In the last ten years, the number of under-19s receiving treatment for an eating disorder has risen by 172%.
That’s quite a stat. It should be surprising, except, well, it’s not.
Everyone knows someone who’s been affected. Schools and colleges expect it. Many industries endorse it. A generation of young people (predominantly girls) are starving themselves to death and it’s part of the furniture.
Eating disorders are not the only issue. But they’re the default for far too many.
Why?
Here are some guesses:
1. You must be sexy – even if you’re still a child. Sexy is the new beautiful. It’s what proves that you matter. Sexy is powerful and sexy gives scared little girls a kind of voice. Eating disorders do the same thing. By making yourself too big or too small, you can de-sex yourself and your world. You can achieve a different beauty of your own (even if it kills you).
2. You’ve lost your mentors. Some (Sunday school teachers, Guide/Brownie leaders) are less in evidence. Others have been marginalised, (older people). Some refuse the role, (parents who were never parented, grown-ups acting like kids). Some are confused, (pop stars trumpeting sexual freedom and selling their own bodies). Others are contradictory, (women’s magazines that claim to care but are driven by profit). An ED tells you what you do, what to think and what you are. Job done.
3. The old boundaries of modesty or prudery or whatever you want to call them, are no longer there. Your body is public property – so you try to take it back. You can do this in a number of ways. Perhaps (even though you were reared in a secular household), you look to religion. Perhaps (like increasing numbers of young women), you adopt a literal or metaphorical veil. Or perhaps you develop an eating disorder. You make your body the boundary.
4. You’re scared and self-loathing and overwhelmed. You don’t look like the women you see on TV and (past the makeup/retouching) neither do they. You’re ashamed because you’re different to them. You’re ashamed because you care. You don’t know what to do with this shame, so you swallow it and then you vomit it back up.
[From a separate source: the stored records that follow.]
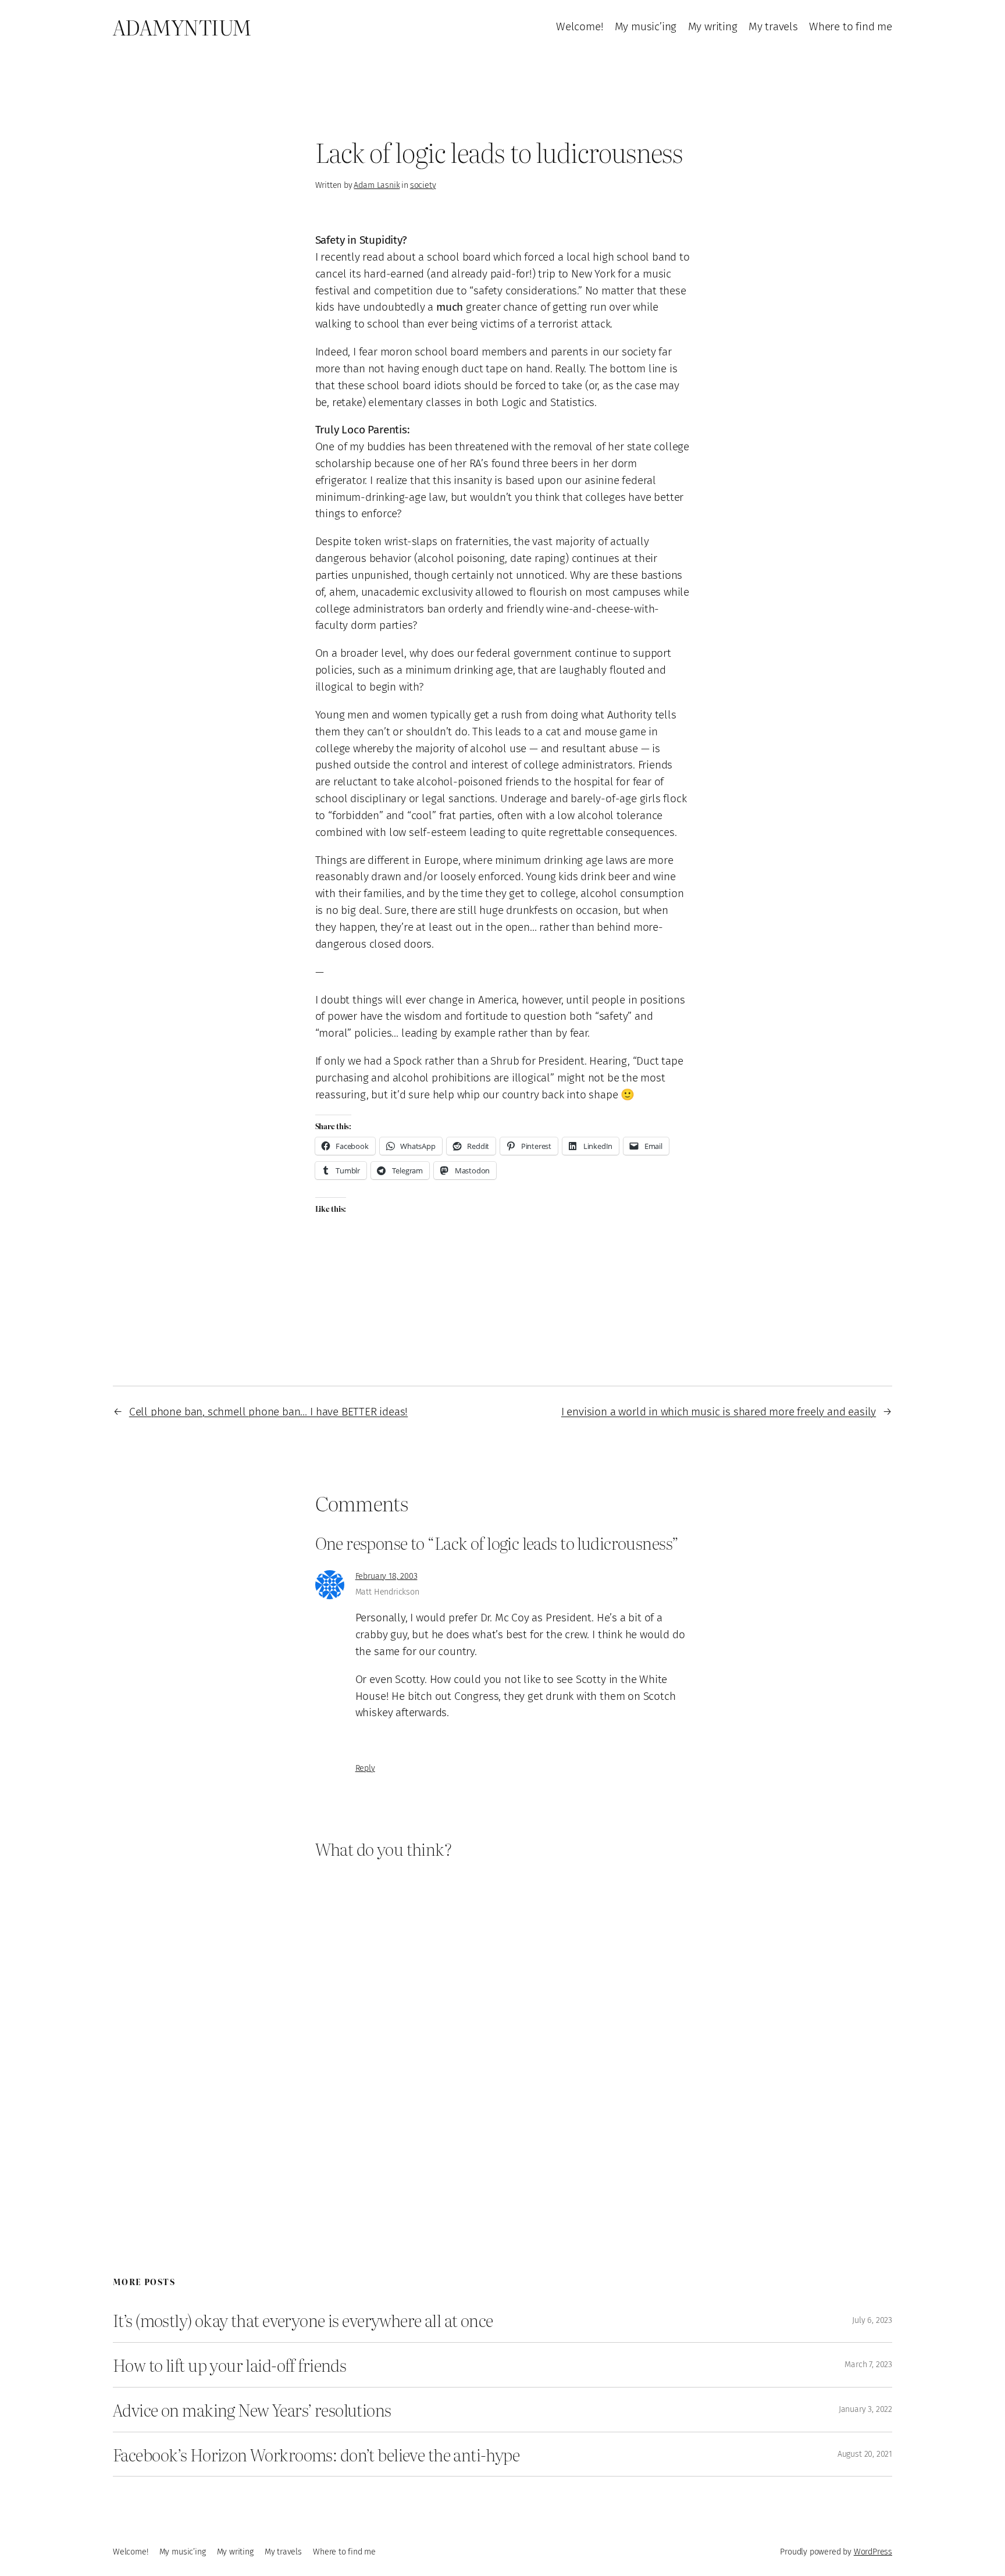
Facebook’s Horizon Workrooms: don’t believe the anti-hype (316, 2454)
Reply (365, 1768)
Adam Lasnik (377, 185)
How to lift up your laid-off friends (229, 2364)
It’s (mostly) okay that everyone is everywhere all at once (303, 2320)
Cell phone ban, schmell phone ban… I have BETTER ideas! (268, 1411)
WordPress (873, 2552)
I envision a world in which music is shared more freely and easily (718, 1411)
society (423, 185)
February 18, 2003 (386, 1576)
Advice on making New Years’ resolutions (252, 2409)
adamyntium (182, 27)
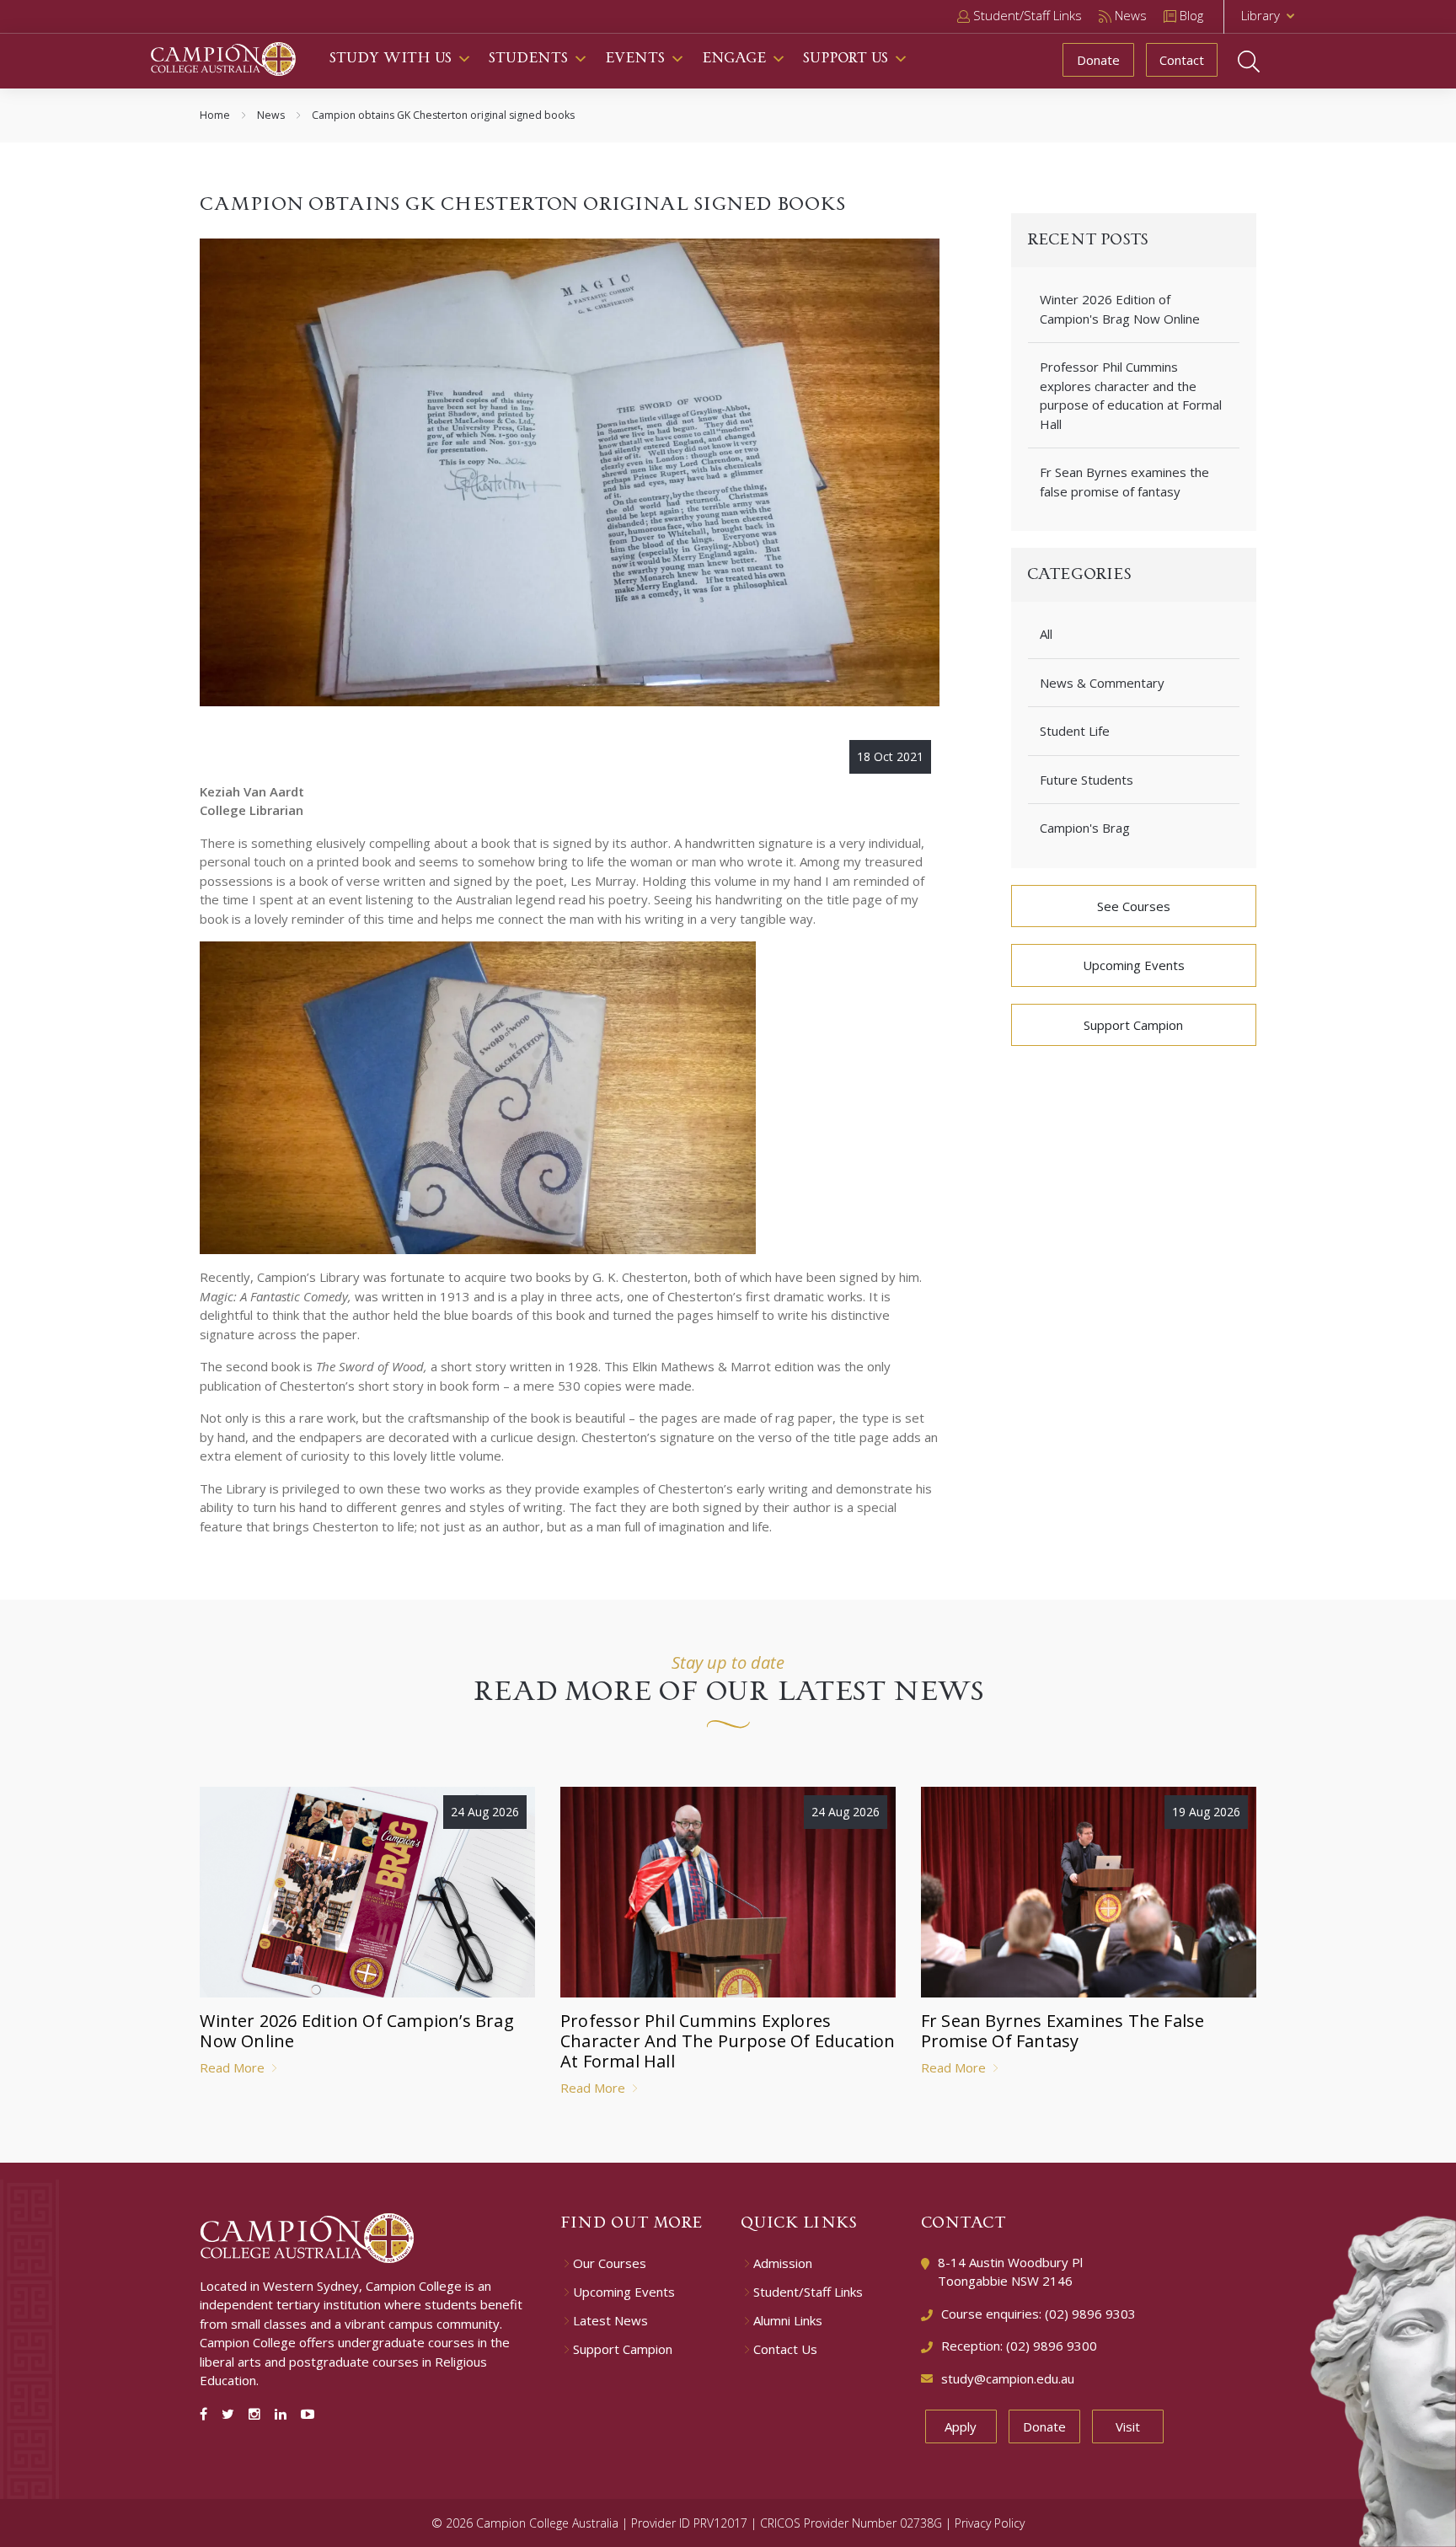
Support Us (845, 59)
5. You’re a perfectionist. A good girl. Maybe a Christian. You’re not going to rebel with drink or drugs. No-one’s going to get upset about you losing weight. They might even applaud.
6. Since before you could speak, the media have told you that food is the answer. It’s “good” or “bad” – but never neutral. Make your choice.
7. Social media makes everyone seem perfect. You’re not.
8. You’ve been taught to wear lipstick. You’ve not been taught how to handle your feelings.
…
Tell me how to be a woman. Tell me why I should take up space.
…
“These rules, which have to do with things that are all destined to perish with use, are based on merely human commands and teachings. Such regulations indeed have an appearance of wisdom, with their self-imposed worship, their false humility and their harsh treatment of the body, but they lack any value in restraining sensual indulgence.
(But) … you died, and your life is now hidden with Christ in God. When Christ, who is your life, appears, then you also will appear with him in glory.”
Col 2:22-3, 3:3-4
1. “You must be sexy, even if you are still a child…sexy is the new beautiful…”
This so breaks my heart, but of course you see it everywhere. My little girl is six this year and already the innocent clothes in her size are few and far between. Makes me sick to my stomach to go shopping.
That horrible message that being sexually desirable is what earns you a place in the world if you are a girl…I really hate it.